*** Exercise materials ***
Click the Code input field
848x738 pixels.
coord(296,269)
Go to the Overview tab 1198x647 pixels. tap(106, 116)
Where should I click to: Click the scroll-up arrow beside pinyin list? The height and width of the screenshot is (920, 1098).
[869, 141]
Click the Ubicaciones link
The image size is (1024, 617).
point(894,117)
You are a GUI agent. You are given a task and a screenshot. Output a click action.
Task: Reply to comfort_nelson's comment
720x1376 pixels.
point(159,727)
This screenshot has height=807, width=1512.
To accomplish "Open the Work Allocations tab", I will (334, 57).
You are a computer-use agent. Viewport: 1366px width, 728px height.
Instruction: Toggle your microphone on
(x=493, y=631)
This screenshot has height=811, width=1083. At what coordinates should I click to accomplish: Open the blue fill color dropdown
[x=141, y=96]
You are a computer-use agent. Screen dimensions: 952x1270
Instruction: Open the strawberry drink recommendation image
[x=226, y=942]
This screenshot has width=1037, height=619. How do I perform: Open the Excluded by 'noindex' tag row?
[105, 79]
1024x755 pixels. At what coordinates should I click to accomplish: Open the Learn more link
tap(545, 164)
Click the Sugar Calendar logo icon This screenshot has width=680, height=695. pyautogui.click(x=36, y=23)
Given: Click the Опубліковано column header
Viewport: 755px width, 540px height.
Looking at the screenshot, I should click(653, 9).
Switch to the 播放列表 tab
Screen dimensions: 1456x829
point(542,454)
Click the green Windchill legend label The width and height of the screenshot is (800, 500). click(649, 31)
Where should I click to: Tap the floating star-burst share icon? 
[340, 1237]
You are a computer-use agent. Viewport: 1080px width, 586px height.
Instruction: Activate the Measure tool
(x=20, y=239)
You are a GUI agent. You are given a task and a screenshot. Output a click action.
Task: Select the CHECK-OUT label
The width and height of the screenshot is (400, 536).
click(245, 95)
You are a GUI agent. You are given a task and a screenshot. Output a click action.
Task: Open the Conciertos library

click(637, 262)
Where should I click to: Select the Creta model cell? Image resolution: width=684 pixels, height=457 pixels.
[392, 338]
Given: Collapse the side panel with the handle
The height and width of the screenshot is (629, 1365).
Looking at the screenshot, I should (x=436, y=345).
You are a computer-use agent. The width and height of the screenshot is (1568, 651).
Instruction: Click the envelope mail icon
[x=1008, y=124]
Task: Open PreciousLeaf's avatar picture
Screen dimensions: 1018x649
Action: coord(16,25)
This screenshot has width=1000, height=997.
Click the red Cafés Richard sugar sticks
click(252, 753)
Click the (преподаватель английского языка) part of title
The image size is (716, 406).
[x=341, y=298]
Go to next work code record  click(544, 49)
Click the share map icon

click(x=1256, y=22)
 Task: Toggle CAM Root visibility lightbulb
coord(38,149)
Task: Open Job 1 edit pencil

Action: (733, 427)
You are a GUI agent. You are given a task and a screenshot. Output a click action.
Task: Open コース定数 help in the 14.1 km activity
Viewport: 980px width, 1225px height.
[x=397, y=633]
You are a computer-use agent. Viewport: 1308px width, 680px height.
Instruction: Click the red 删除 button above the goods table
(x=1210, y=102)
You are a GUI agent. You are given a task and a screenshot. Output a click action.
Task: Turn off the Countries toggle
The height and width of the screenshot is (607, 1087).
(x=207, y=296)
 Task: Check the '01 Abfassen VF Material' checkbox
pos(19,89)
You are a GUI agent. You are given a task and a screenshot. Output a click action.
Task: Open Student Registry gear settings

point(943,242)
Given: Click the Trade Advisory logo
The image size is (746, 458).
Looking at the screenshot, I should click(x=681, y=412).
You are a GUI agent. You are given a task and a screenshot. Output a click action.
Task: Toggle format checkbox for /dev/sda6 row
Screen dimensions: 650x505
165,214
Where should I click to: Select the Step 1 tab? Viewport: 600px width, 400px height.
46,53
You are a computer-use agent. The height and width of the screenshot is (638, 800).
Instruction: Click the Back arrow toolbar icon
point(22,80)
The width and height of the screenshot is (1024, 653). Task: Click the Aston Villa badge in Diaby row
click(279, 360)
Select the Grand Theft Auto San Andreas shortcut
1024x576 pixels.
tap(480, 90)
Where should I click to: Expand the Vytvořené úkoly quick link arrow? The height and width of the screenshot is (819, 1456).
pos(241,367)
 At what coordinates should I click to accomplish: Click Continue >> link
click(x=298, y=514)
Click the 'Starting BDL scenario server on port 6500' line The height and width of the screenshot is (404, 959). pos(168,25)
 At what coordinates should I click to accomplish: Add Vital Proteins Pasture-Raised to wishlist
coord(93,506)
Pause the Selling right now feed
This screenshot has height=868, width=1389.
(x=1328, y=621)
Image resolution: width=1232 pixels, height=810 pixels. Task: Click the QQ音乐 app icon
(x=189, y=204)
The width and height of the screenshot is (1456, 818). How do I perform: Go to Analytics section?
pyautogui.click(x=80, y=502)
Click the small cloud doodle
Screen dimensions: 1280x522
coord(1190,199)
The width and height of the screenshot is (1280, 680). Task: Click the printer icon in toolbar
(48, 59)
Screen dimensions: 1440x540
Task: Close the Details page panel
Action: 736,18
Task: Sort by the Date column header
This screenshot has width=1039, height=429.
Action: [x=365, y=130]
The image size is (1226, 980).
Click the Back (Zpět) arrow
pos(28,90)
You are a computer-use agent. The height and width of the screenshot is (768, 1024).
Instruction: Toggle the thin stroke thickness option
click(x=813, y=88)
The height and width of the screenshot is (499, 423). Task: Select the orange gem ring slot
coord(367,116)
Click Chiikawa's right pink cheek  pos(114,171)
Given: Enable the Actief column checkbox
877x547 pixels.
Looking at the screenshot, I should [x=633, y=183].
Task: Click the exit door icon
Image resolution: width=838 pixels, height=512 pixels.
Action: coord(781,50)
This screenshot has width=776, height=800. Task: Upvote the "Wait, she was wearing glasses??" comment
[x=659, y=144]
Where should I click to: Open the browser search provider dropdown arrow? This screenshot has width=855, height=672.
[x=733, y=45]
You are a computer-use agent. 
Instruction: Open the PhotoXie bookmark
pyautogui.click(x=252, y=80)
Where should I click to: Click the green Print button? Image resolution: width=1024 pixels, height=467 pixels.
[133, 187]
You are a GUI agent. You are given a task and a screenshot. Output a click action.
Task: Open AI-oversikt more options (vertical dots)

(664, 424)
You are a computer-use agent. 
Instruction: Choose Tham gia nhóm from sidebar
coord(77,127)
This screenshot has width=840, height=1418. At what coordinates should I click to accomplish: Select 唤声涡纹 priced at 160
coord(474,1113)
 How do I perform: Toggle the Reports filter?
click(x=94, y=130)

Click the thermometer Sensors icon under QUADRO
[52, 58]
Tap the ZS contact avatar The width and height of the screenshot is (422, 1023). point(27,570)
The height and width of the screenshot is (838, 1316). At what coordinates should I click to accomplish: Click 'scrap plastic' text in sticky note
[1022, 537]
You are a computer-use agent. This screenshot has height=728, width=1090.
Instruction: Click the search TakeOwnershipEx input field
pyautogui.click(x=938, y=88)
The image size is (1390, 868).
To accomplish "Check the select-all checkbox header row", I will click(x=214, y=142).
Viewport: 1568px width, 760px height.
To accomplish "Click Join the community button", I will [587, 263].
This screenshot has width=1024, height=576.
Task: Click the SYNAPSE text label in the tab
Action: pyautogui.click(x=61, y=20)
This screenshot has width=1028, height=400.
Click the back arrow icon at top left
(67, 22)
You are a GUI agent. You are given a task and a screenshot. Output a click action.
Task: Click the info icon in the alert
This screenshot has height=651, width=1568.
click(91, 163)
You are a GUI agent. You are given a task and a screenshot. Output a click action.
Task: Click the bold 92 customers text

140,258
*** End of Exercise materials ***
**Task**
In the entries above, find the line with "You are a computer-use agent. Viewport: 1308px" and the line with "Task: Turn off the Countries toggle", then set down exactly those two and every line between them, nothing else.

**Task answer**
You are a computer-use agent. Viewport: 1308px width, 680px height.
Instruction: Click the red 删除 button above the goods table
(x=1210, y=102)
You are a GUI agent. You are given a task and a screenshot. Output a click action.
Task: Turn off the Countries toggle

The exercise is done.